Il mercato immobiliare è stato il punto di partenza, dichiarato, della crisi. Coerentemente con questo pesante fardello, è comprensibile la sua volontà di rimettersi in gioco al più presto. Anche con soluzioni estreme. Come, ad esempio, adibire a casa ex luoghi di culto. Soluzione indicata per chi ha il culto della casa.
Secondo i dati diffusi da Immobiliare.it, sito leader degli annunci di settore con oltre 360mila offerte attive ogni giorno, sono diverse decine le ex chiese, ovviamente sconsacrate, disponibili per l’acquisto sulle pagine del portale.
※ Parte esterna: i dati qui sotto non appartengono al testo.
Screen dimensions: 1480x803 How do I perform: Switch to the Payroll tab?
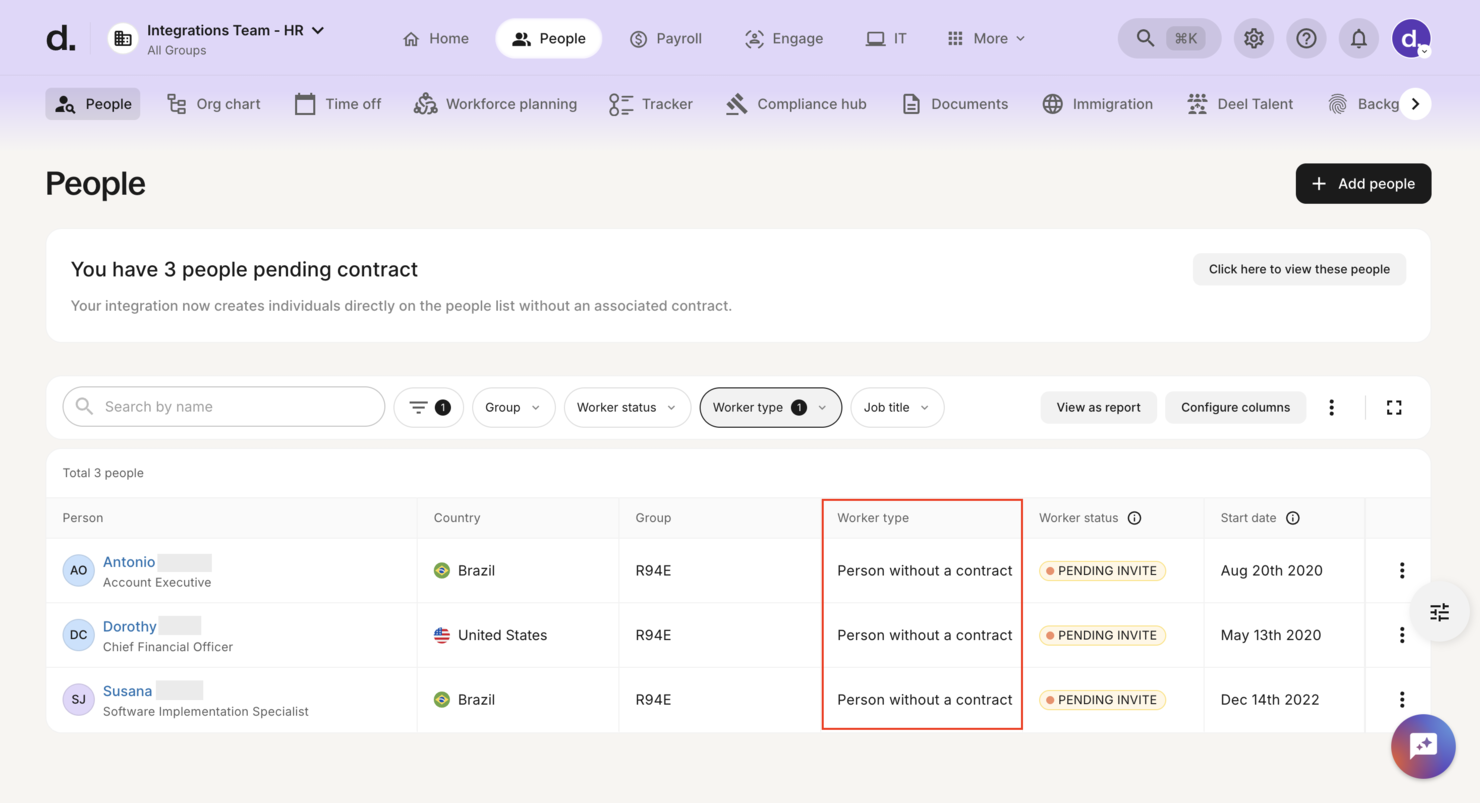[666, 38]
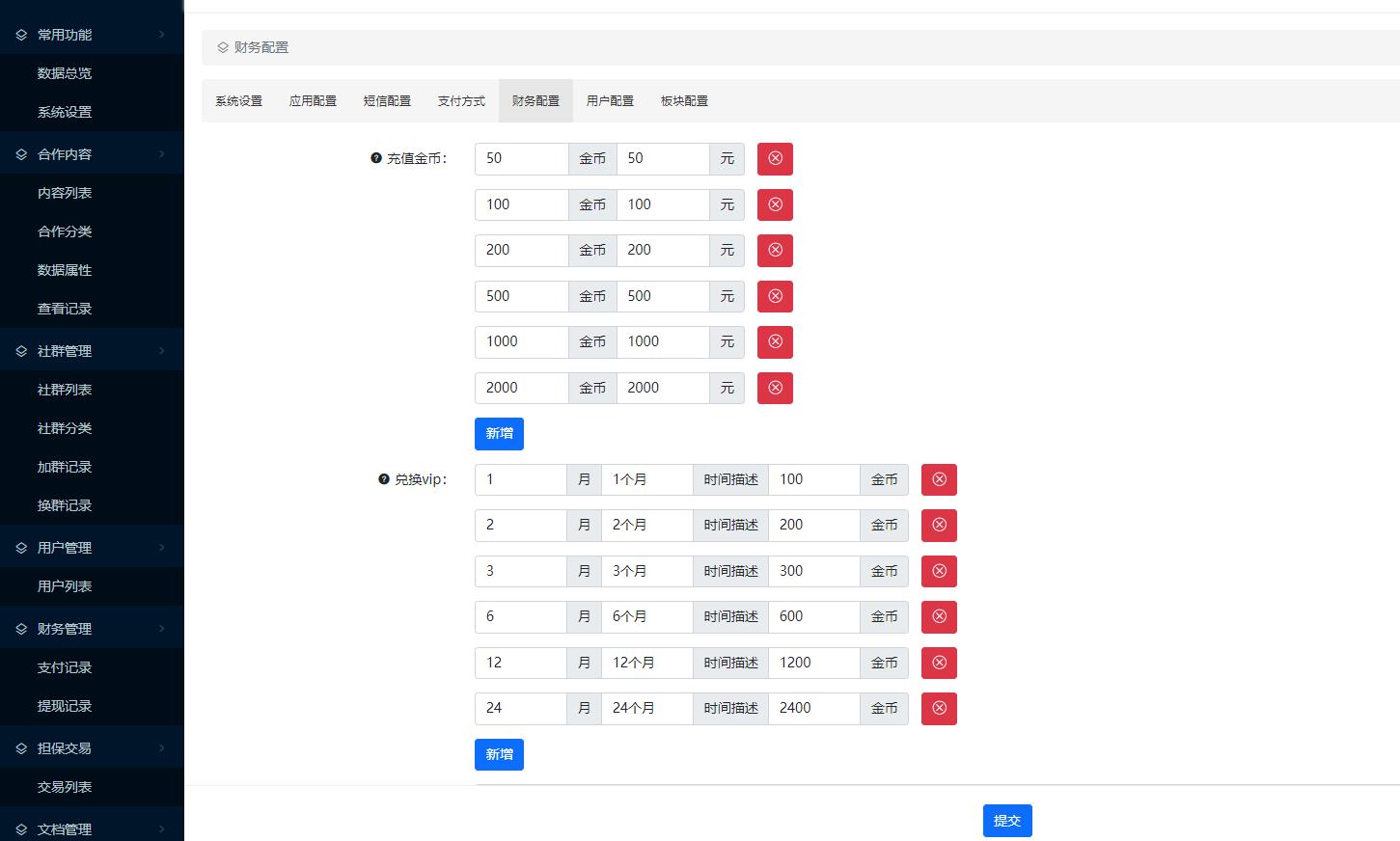
Task: Delete the 50 金币 recharge row
Action: point(775,158)
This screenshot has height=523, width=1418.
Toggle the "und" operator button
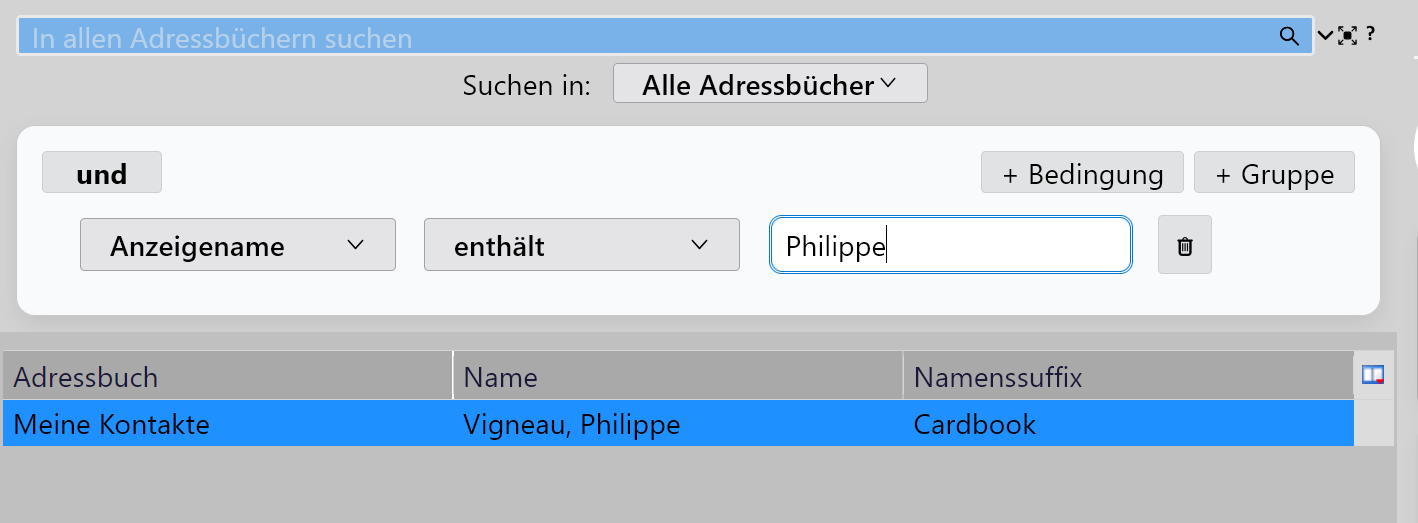pyautogui.click(x=102, y=173)
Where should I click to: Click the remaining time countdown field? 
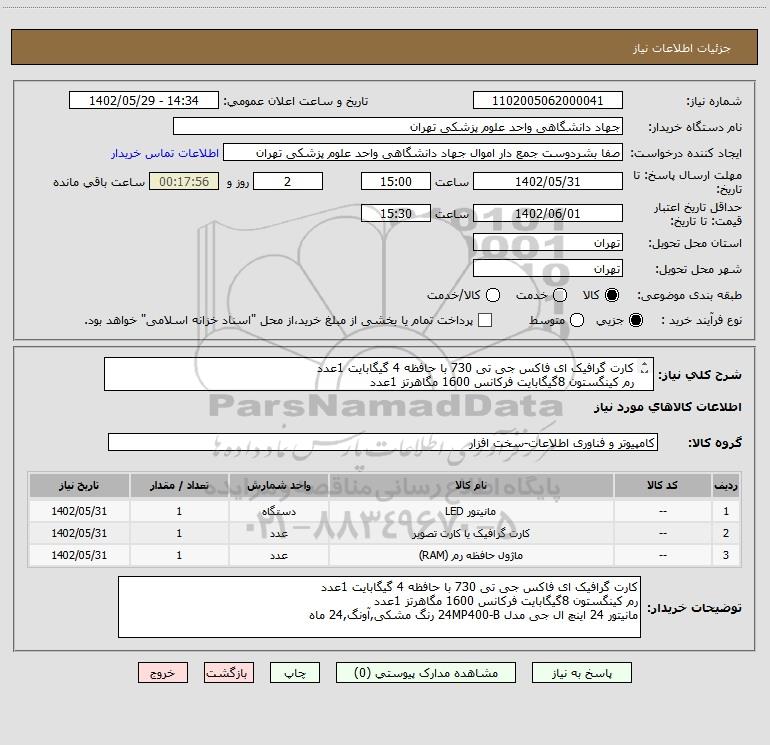pos(183,182)
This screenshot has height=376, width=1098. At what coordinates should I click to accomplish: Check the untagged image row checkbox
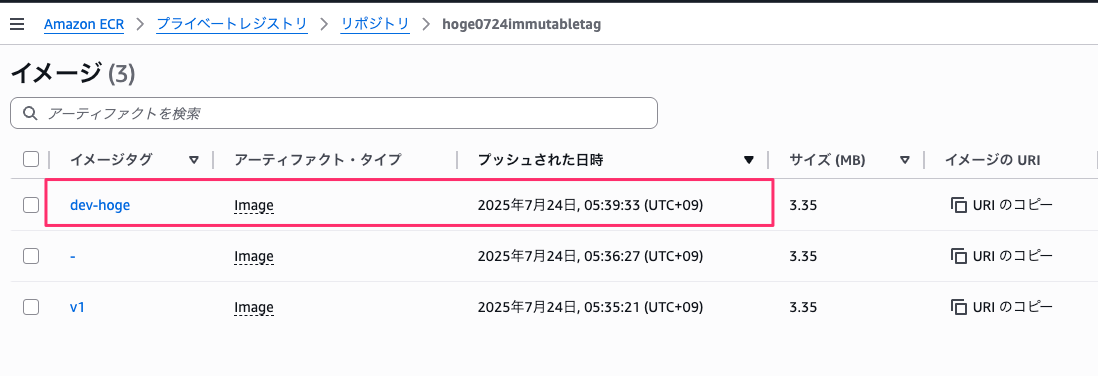click(x=31, y=256)

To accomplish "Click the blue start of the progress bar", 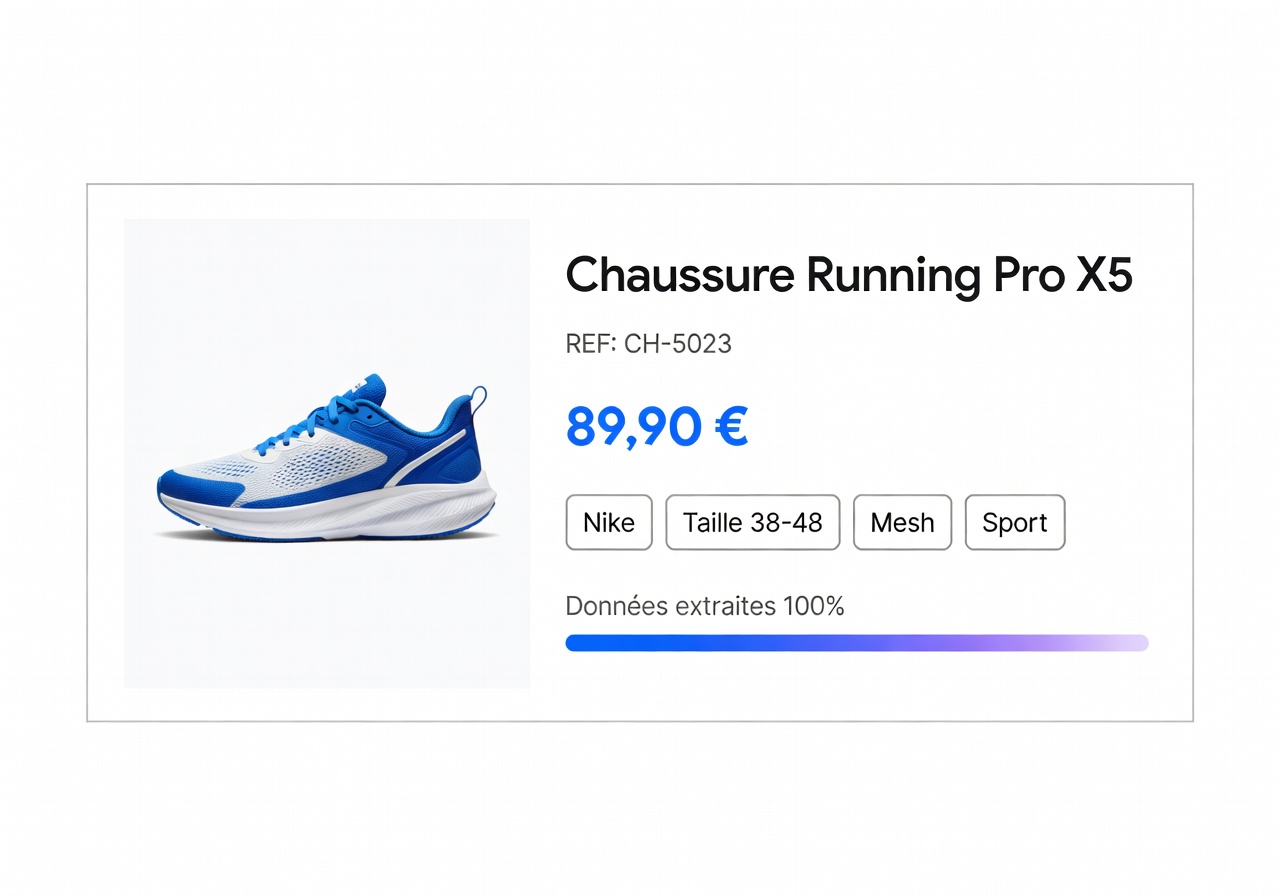I will pyautogui.click(x=600, y=643).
Andando nel merito delle offerte online, se ad Asti si può diventare proprietari di una chiesa settecentesca in stile barocco in pieno centro storico (top secret il prezzo, trattative riservate), a Firenze “bastano” 780 mila euro per comprare una chiesetta di 170 metri quadri in zona Careggi: è già dotata di angolo cottura, e per la quale viene offerta anche la possibilità di trasformazione in civile abitazione. Per le anime pie più esigenti a Lucca, poi, c’è chi ha già sviluppato un progetto per trasformare navate e sacrestia in villa a due piani con mansarda e possibilità di piscina.
Se ci si pensa bene non sembra neanche un trend così fuori luogo. Con i tempi che corrono, avere un avamposto di preghiera in casa potrebbe rivelarsi decisamente conveniente.